Adverse selection: 6 ways employers repel top talent

 

Is your company inadvertently pushing good people away? Are some of your best performers leaving? If so, “adverse selection” may be at work in your organization. If you are not familiar with this risk management term, here’s an example from the health insurance industry:

If healthy people start exiting a health insurance plan, the insurer quickly faces red ink. Premiums from the remaining less-healthy population aren’t enough to cover claim expenses. The insurer must raise premiums to stay in the black. As premiums increase, more and more people drop out. Insurers call this destructive cycle a “death spiral” and it eventually leads to the financial demise of the health plan.

Similar adverse selection is occurring in many workplaces to the detriment of employee engagement. Here are six examples:

Adverse selection from holding on to “sacred cow” processes

Suppose your organization has a “cowboy” approach to project management. People use their own tools, do things their own way, and there’s a wide variation in how work gets accomplished—even within a single department. You know it’s not effective, because folks are consistently missing deadlines, blowing through budgets, and disappointing customers.

So you hire Joe, who has a track record of on-time, on-budget project delivery, and you expect him to do the same for you. He signs on, eager to introduce the tools and processes that enabled his past success. But once on board, he finds he cannot deliver on your expectations, because everyone in your department prefers to remain a cowboy.

Frustrated, Joe and others like him leave. You cement your cowboy project culture even further. By getting rid of the “Joes,” you stay in chronic fire-fighting mode, where every task is an emergency that needs attention yesterday.

Additional resource for exploring this: http://everythingsaprojectbook.com/

Adverse selection from “just like me” hiring

If you come from a sales background, you probably value proven rainmakers with huge networks of c-suite contacts. You may not fully appreciate the soft-spoken bookkeeper with 19 LinkedIn connections or software developer who waxes poetic about JavaScript.

Many organizations have “talent holes” because they undervalue (or overvalue) certain traits. For example, you want a detail-oriented, precise person in accounting. If you also insist on a charismatic personality, you’ve dramatically limited the candidate pool and may not end up with the best person for the job.

Additional resource for exploring this: https://leadchangegroup.com/find-your-blind-spot-a-self-reflection-activity-for-managers/

Adverse selection via management style

If you hire “just-like-me” managers, your whole organization may be deficient in one or more key management skills. For example, one company had an entrenched belief that confronting poor performance is mean. They selected managers who perpetuated this mindset, and they regularly failed to talk with employees about tardiness, problems with work quality, etc. Think about the implications: people want to work on a winning team. If you don’t deal with poor performers, your good performers may leave for greener pastures.
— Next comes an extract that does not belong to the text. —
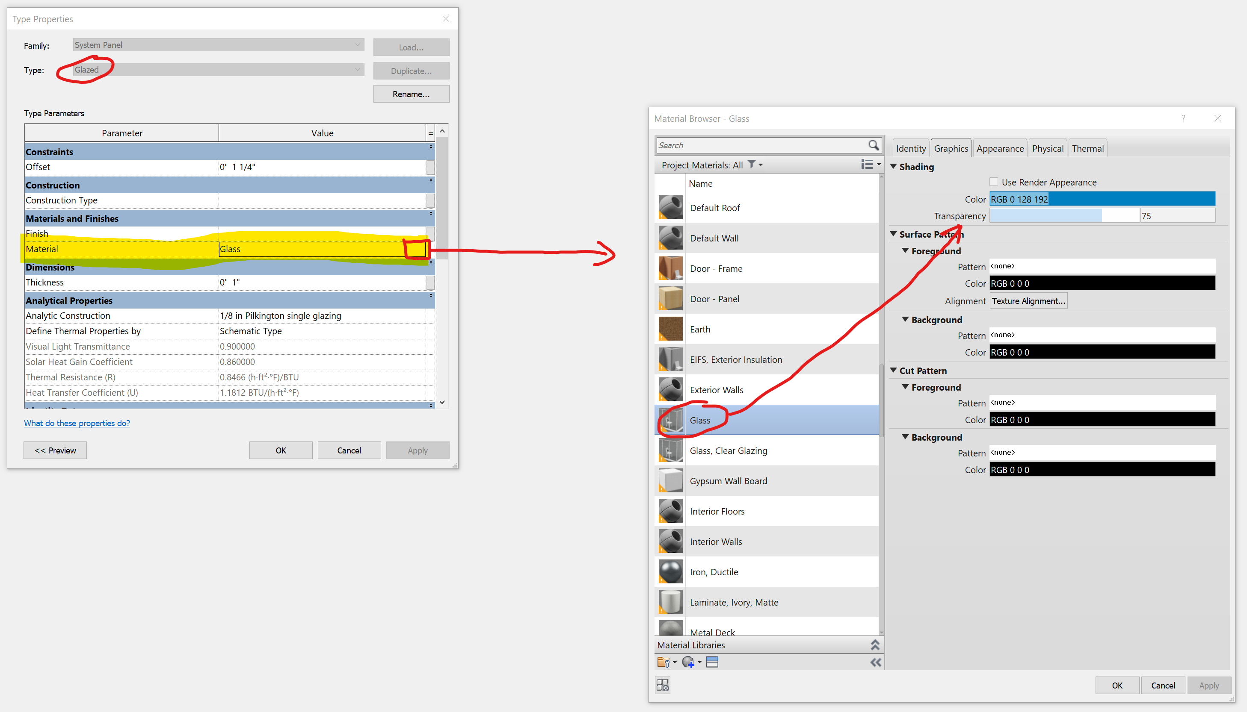1247x712 pixels.
Task: Open the list view options icon
Action: [868, 165]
(Additional resource for exploring this: http://www.managingpeoplebetter.com/mpb/index.html)

Adverse selection against creativity and innovation

Red tape and command-and-control cultures can frustrate creative types who see a million ways to improve things. They want to be able to voice and implement ideas. If they face chronic barriers, they leave. If this trend is pervasive, you end up with a creative void in your enterprise. Who will envision and implement your next great products and services (the ones you need for long-term organizational health)?

Additional resources for exploring this: https://leadchangegroup.com/the-plight-of-idea-people/ and https://leadchangegroup.com/gutting-the-talent-bench/)

Adverse selection against introverts

If you ask introverts for opinions on-the-fly or in a large group, you may not get their best thinking and it may be stressful for them. They need privacy and time to think through your proposal and deliver a well-thought-out response. Over-emphasis on big meetings and open office layouts may drive away this demographic (between 30 and 50 percent of the workforce).

(Additional resource for exploring this:

Adverse selection related to family status

If a parent has a childcare emergency or needs flexibility to pick up children from school at a certain time, does your organization work hard to accommodate the employee? Or do your managers schedule last-minute meetings at 5 p.m. and expect everyone to be there? Despite advances in work-life benefits at many companies, a large number of parents feel unsupported at work. The message they hear (whether you intend it or not) is “Deal with it. Having a kid was your choice. If you want to succeed here, you need to act as if you are childless.” If your organization is sending signals like these, recruiting and retention will become exponentially harder for you.

(Additional resource for exploring this:

These are only a few examples. Unwittingly, companies are disenfranchising whole employee groups.

Just as diversity in a health insurance plan protects against the death spiral, you need diversity in your workforce for a strong bottom line. If your organization is experiencing an employee engagement death spiral, have you pinpointed all the ways you are driving diversity out of your enterprise? And have you acknowledged these to employees? Publicly naming the elephant in the room is the first step toward a solution.